ПИСЬМЕННЫЕ ЗАДАНИЯ =>
(1) В какой сфере, согласно фрагменту о реализме, реализм имеет наибольший смысл?
(2) Продолжите фрагмент о реализме, начав сразу после его последнего предложения.

ФРАГМЕНТ ДОКУМЕНТА =>
***

1961
Перевод А. Косорукова.
ГУМАНИЗМ, НО НЕ БЕЗ ОПРЕДЕЛЕНИЯ
В последнее время много спорят о возможностях реализма в изображении современной действительности. Как вы расцениваете соотношение между изобразительными возможностями реалистического метода и современным познанием действительности и в чем, по-вашему, состоит ограниченность и возможности этого метода?
Слова служат инструментом взаимопонимания; и по этой причине нередко являются источником недоразумений. Такие слова, как «реализм» и «метод», всегда интерпретируют. И, конечно, всегда по-разному: существует столько же интерпретаций этих слов, сколько интерпретаторов. Я не люблю слово «метод», по крайней мере, в данном контексте. Оно звучит жестко, жестко устанавливает границы, которые уместны в философии, науке и технике, но неприемлемы для искусства. Одной из причин схематизма было господство «метода» в эстетике и художественной практике. Пределы, в которых искусство могло существовать в строгом соответствии методу, были пределами тюремной камеры.
Реализм, по-моему, имеет наибольший смысл скорее в сфере гносеологии, чем поэтики. Это отношение к миру, подход к действительности, прежде всего это. Как только он пытается стать чем-то большим и чем-то иным — например, методом изображения, — так тут же возникает опасность канонизации, предписаний, мертвой, окаменелой схемы. А любая канонизация в искусстве (да и в жизни) враждебна движению и развитию.
Я допускаю, что это слишком широкое понимание реализма. Но я не хочу определять реализм; полагаю, что его скорее следует высвободить из скорлупы дефиниций. Дискутировать о границах реализма мало проку: реализм метаморфичен. Он не беспределен, но он обладает безграничными возможностями воспринимать, находиться в движении, развиваться от простейшего к самому сложному: границы реализма подвижны.
Как вы формулируете для самого себя смысл миссии писателя и каковы, по-вашему, возможности у литературы влиять на развитие общества и преобразование действительности?
Искусство, а значит и литература, — одна из надежд цивилизации. В современном мире действуют многочисленные центробежные силы, которые чреваты трагедией. Искусство — сила центростремительная: она сближает взаимоудаленное, соединяет разъединенное. Но чтобы оно было именно таким, оно должно быть коммуникативным: чем больше людей сблизится благодаря искусству, тем лучше для современного мира.

***

[Сохранённые записи из коллекции]
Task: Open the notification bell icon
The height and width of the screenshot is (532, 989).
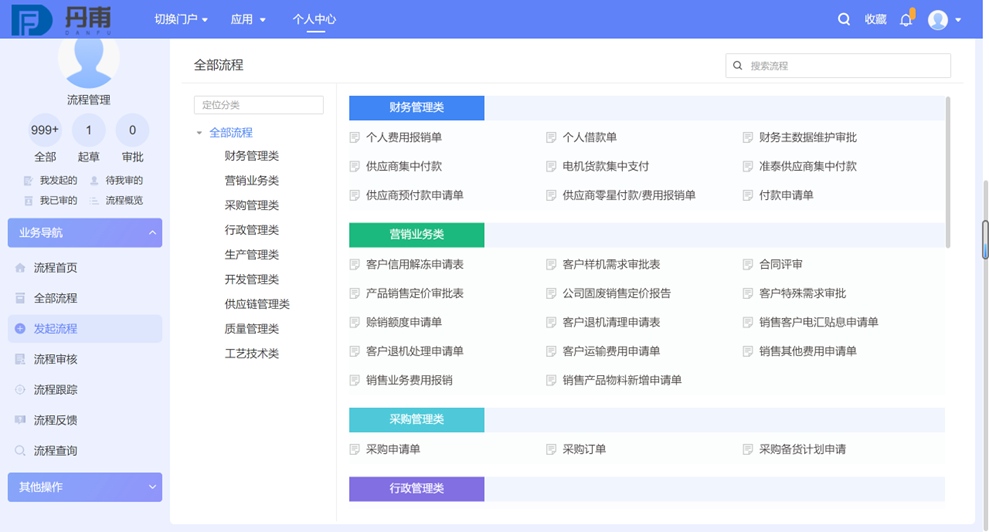Action: [x=906, y=19]
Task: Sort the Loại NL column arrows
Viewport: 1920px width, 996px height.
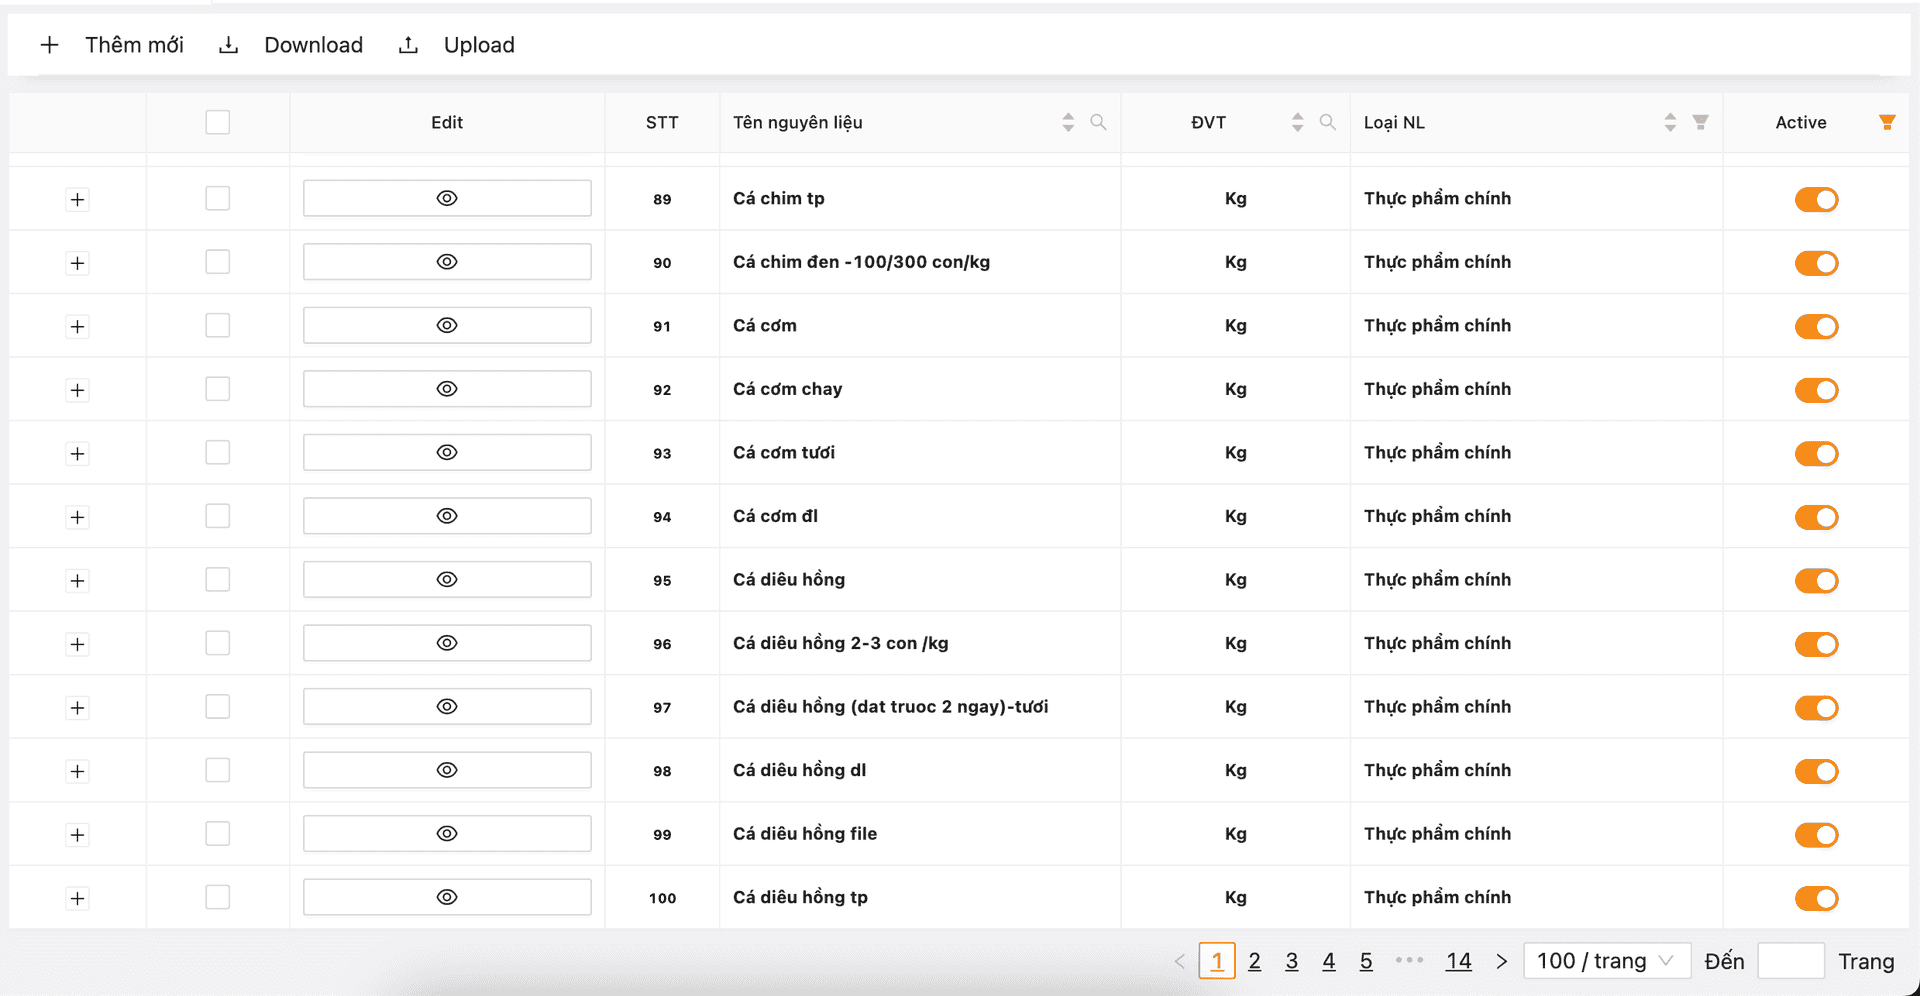Action: point(1670,122)
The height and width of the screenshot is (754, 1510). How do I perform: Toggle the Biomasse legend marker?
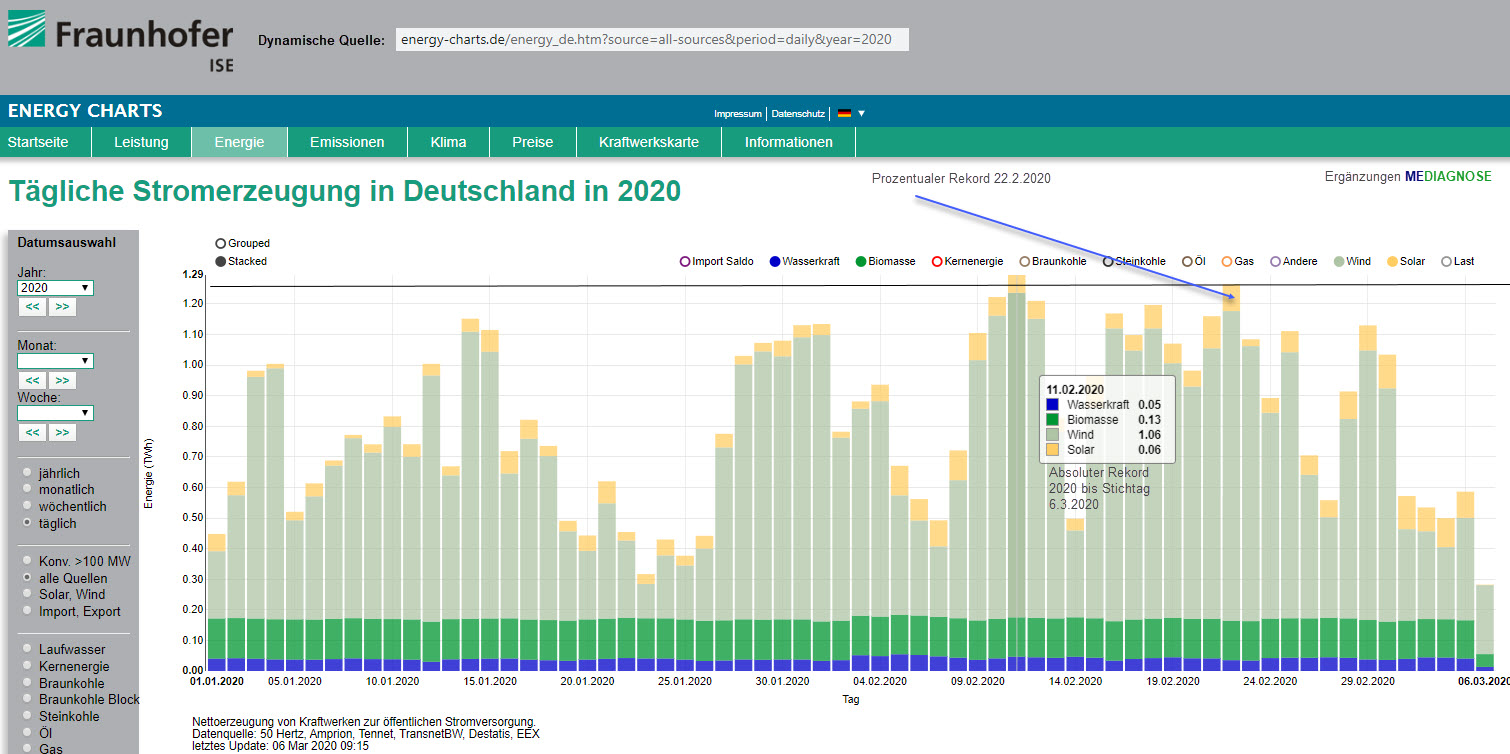click(x=861, y=262)
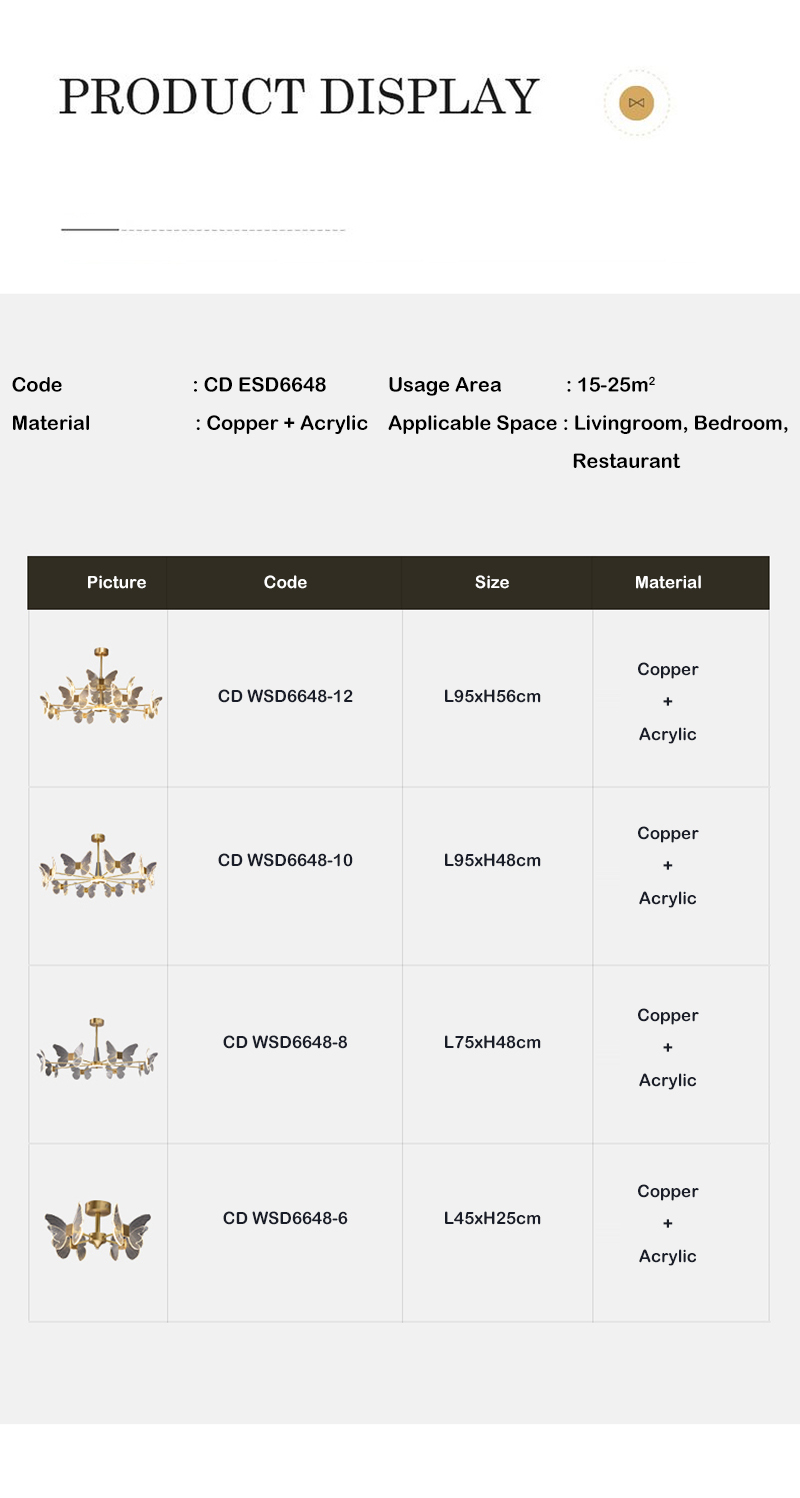Click the L45xH25cm size cell
Viewport: 800px width, 1498px height.
click(x=492, y=1218)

***

ОТВЕТЫ К ЗАДАНИЯМ =>
(1) Скорее в сфере гносеологии, чем поэтики.

(2)
Следовательно, гуманизм? Да. Но не без уточняющего определения. Индивидуализм части западной литературы носит эгоистический характер. Одиночество того же Беккета не имеет ничего общего с патетическим и трагическим одиночеством романтиков: это изоляция от прогрессивных сил. Мир замыкается в тесном пространстве; в сумерках бессмысленно толчется живая душа. Часть выдается за целое; маленький мирок западного интеллектуала — за весь мир людей. Это сближение одного и другого, этот бесстрастный анализ хотя и можно понять в известной обстановке и в известный исторический момент, но все равно это проявление дегуманизации, а не гуманизма «без определений».
Эгоизм, о котором я говорю, не есть свойство лишь отдельных людей. Он живет в сознании целых общественных слоев, национальных и расовых сообществ. Чернокожих тысячами убивают в Южной Африке? Да. Это подлость. (Но, к счастью, это всего лишь чернокожие.) В Южном Вьетнаме организуют концлагеря? Расстреливают с самолетов женщин и детей? Не надо бы этого делать. (Но это далеко. Там желтокожие. А возможно, и коммунисты.) В Индии тысячи детей умирают от голода? Печально. (А зачем им столько детей?) Это всего лишь арабы. Всего лишь индусы или индейцы. Всего лишь чернокожие, желтокожие, краснокожие. Всего лишь коммунисты. Всего лишь евреи. («Es sind nur Tschechen»[19], — как говаривал К.-Г. Франк.)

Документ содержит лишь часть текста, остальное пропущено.